От такого удара Есенин не сразу пришел в себя. Следователь налил воды в стакан, плеснул ему в лицо. Самсонов поднял и посадил Есенина на стул и остался стоять рядом, придерживая за плечо, чтобы тот не свалился.
— Известны ли вам причины вашего ареста?
Есенин отрицательно помотал головой.
— Вы обвиняетесь в контрреволюции! Да! Да! — заорал следователь Матвеев.
— Ни хера себе! — Есенин попытался улыбнуться разбитыми губами, но от боли закрыл рот рукой. — Да мои политические у-у-убеждения в отношении Советской власти… У-у-у! — простонал он. — Ой блядь! Лo-яль-ны! У меня даже имеется, — Есенин засунул руку карман, достал платок и прижал к кровоточащим губам, — имеется ряд произведений в… ре… в революционном духе!
— А кто может подтвердить эту вашу лояльность и благонадежность? Сестра?
— Народный комиссар Луначарский! Киров! Калинин! И… ряд других общественных деятелей, — с гордостью выкрикнул Есенин. На глазах его от обиды выступили слезы.
Чекисты переглянулись.
— Как вы смотрите на современную политику Советской власти? — спросил следователь, словно издеваясь над беззащитностью Есенина.
— Сочувственно… С пониманием, — и, оглянувшись на Самсонова, покосившись на его кулаки, добавил: — Каковы… бы… проявления этой власти… ни были…
— Похвально! — засмеялся Матвеев. — Похвально! Кто может взять вас на поруки? Кроме Кирова, конечно?
Есенин обхватил голову руками, бережно покачивая ее, словно больного ребенка, простонал:
— Кроме Кирова… За меня может поручиться… только Георгий Устинов. Устинов, позвоните… он сотрудник правительственной газеты. Больше сказать нечего. Я не могу больше.
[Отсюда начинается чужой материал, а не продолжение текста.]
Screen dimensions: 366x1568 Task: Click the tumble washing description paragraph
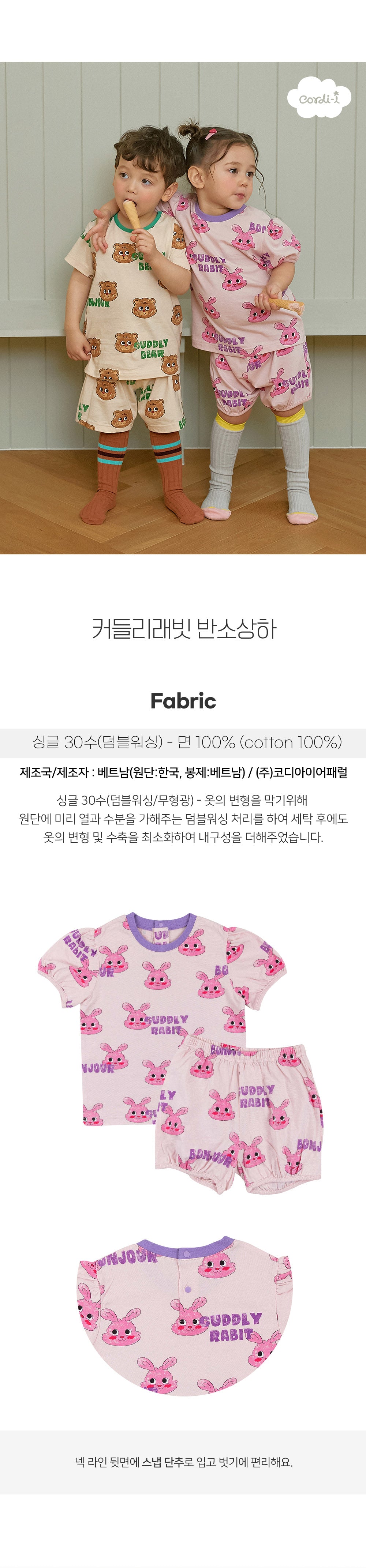(183, 818)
Голова моя… — Последние слова Есенин прошептал, падая со стула на пол.
Следователь нажал на кнопку звонка и сказал вошедшему конвоиру, кивнув на лежащего Есенина:
— В камеру его!
— В одиночку? — спросил Самсонов, помогая Есенину подняться на ноги.
— Нет! — ответил Матвеев, а когда пошатывающегося Есенина конвоир вывел из кабинета, тоном, не терпящим возражений, добавил: — Пусть из наших кто-нибудь с ним посидит. Поэты народ болтливый! На допросы не вызывать, и пусть доктор Перфилье подлечит его. Пьяная драка в их бардачном кафе тянет лишь на статью сто семьдесят шестую — хулиганство. Свидетельства одних твоих милиционеров — говно! Тоньше надо работать, Самсонов! Поэзию его почитай… Узнай про друзей его… Знаешь их? Ганин… Орешин еще…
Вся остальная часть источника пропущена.